> **Stated problem 1**: Sum up the piece on the British Museum's new photographic collection in two sentences.

> **Text excerpt**:
The acquisition of works by nine photographers that focus on conflict and issues such as migration have divided opinion
Does the British Museum’s new photographic collection reinforce western stereotypes about the Middle East?
In January last year, French-Moroccan artist Leila Alaoui was among 30 people murdered in Burkina Faso by terrorist group Al Qaeda in the Islamic Maghreb.
Alaoui was in the West African country taking photographs for an Amnesty International women’s rights campaign. As yet another random victim of the seemingly endless fundamentalist violence spawned in the Middle East, there was a cruel irony in the nature of the death of a woman who had sought to alter western perceptions of the region.
Much of Alaoui’s photo-journalism had focused on the plight of migrants. But at the time of her death, her exhibition Les Marocains, beautiful images of ordinary people going about their everyday lives, was showing at the Maison Européenne de la Photographie in Paris.
With this work, she had sought to counter the “tired exoticisation” of North Africa and the Arab world by the West, a stereotyping that in the 21st century has transformed from a patronising colonial-era fantasy of mysterious “otherness” to a view that this is a region where only conflict and oppression thrive.

> **Stated problem 2**: Quote word for word the part of the listing below that runs from the line containing "Click radar globe icon in EUR/USD toolbar" down to the line containing "will pyautogui.click(x=286, y=257).", with both of those lines included.

Target position listing:
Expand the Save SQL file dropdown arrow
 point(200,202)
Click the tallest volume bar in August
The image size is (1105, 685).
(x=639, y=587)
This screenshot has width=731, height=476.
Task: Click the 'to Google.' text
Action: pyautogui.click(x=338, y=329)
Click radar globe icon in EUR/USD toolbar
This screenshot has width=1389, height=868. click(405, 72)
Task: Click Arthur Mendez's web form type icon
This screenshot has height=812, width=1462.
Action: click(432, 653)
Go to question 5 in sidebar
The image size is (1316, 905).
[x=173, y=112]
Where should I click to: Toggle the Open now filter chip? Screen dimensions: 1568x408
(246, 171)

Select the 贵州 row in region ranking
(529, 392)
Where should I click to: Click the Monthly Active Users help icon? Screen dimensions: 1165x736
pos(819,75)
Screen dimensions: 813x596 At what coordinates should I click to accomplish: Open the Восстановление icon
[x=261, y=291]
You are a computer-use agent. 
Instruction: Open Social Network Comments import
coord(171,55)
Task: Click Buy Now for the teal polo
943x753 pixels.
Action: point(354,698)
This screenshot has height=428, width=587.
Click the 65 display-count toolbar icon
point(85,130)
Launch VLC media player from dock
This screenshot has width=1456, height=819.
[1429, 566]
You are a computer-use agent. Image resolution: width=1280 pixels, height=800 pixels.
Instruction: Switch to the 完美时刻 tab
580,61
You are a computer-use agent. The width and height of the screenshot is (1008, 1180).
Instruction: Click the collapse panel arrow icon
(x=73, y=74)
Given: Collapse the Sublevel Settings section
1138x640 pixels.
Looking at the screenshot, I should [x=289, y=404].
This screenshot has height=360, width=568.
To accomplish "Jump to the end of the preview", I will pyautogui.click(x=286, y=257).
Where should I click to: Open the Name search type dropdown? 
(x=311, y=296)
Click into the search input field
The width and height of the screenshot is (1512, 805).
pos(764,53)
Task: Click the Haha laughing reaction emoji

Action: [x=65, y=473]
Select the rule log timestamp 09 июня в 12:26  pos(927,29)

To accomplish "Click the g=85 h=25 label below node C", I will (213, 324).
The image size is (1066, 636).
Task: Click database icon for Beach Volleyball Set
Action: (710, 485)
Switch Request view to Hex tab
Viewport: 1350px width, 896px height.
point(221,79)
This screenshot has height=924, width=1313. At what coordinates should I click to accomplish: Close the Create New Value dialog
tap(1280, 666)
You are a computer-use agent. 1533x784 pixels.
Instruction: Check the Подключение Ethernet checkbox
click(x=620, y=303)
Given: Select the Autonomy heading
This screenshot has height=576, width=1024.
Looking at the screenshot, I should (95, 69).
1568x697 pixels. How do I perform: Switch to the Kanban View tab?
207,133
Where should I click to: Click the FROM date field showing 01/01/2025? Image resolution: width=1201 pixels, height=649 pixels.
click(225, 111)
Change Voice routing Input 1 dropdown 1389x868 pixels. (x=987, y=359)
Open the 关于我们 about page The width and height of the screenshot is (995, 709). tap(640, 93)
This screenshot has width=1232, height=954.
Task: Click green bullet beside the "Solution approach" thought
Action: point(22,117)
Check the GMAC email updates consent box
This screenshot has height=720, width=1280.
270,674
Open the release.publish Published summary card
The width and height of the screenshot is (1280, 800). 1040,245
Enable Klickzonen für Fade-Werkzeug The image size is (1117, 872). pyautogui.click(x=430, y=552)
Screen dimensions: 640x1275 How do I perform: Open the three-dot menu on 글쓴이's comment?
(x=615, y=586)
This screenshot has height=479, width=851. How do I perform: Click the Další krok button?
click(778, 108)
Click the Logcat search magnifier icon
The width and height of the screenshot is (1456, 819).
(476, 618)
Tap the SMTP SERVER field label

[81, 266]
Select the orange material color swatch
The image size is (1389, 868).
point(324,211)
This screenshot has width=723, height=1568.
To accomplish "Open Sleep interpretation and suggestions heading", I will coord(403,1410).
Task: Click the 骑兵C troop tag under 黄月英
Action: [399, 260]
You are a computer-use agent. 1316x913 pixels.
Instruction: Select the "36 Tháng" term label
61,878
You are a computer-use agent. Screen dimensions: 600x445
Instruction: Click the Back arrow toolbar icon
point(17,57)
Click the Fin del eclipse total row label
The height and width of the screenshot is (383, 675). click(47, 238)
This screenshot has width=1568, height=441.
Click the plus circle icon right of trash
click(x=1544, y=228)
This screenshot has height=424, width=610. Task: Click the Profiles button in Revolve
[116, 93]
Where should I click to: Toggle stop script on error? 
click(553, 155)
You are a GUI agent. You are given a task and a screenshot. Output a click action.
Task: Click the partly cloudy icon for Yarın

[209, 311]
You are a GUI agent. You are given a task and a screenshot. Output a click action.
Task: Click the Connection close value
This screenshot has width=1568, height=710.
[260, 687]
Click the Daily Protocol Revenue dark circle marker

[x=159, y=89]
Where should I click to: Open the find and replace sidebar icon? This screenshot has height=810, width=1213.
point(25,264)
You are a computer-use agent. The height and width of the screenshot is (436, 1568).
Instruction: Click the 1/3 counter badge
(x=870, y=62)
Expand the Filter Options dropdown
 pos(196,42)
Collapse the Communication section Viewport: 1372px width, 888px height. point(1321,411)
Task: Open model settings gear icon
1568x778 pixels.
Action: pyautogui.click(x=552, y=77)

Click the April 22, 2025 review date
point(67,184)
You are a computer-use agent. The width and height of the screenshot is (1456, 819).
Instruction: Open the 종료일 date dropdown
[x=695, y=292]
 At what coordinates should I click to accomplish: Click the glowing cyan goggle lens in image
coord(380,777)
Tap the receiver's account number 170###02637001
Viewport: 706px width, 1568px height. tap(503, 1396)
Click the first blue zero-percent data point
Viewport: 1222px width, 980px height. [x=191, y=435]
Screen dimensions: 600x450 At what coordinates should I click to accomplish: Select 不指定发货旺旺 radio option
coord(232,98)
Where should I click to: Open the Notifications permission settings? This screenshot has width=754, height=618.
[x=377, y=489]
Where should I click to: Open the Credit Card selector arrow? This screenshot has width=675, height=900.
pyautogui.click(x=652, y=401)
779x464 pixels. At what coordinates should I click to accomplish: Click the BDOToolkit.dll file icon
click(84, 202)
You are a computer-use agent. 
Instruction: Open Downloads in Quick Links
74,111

> **Correct response 1**: The British Museum's purchase of work by nine photographers who focus on conflict and issues such as migration has divided opinion, raising the question of whether it reinforces Western stereotypes about the Middle East. The piece recalls French-Moroccan artist Leila Alaoui, who was killed by Al Qaeda in the Islamic Maghreb in Burkina Faso in January last year and whose photographs of migrants and ordinary Moroccans aimed to counter the West's exoticizing view of North Africa and the Arab world as a place of only conflict and oppression.

> **Correct response 2**:
Click radar globe icon in EUR/USD toolbar
This screenshot has width=1389, height=868. click(405, 72)
Task: Click Arthur Mendez's web form type icon
This screenshot has height=812, width=1462.
Action: click(432, 653)
Go to question 5 in sidebar
The image size is (1316, 905).
[x=173, y=112]
Where should I click to: Toggle the Open now filter chip? Screen dimensions: 1568x408
(246, 171)

Select the 贵州 row in region ranking
(529, 392)
Where should I click to: Click the Monthly Active Users help icon? Screen dimensions: 1165x736
pos(819,75)
Screen dimensions: 813x596 At what coordinates should I click to accomplish: Open the Восстановление icon
[x=261, y=291]
You are a computer-use agent. 
Instruction: Open Social Network Comments import
coord(171,55)
Task: Click Buy Now for the teal polo
943x753 pixels.
Action: point(354,698)
This screenshot has height=428, width=587.
Click the 65 display-count toolbar icon
point(85,130)
Launch VLC media player from dock
This screenshot has width=1456, height=819.
[1429, 566]
You are a computer-use agent. Image resolution: width=1280 pixels, height=800 pixels.
Instruction: Switch to the 完美时刻 tab
580,61
You are a computer-use agent. The width and height of the screenshot is (1008, 1180).
Instruction: Click the collapse panel arrow icon
(x=73, y=74)
Given: Collapse the Sublevel Settings section
1138x640 pixels.
Looking at the screenshot, I should [x=289, y=404].
This screenshot has height=360, width=568.
To accomplish "Jump to the end of the preview", I will pyautogui.click(x=286, y=257).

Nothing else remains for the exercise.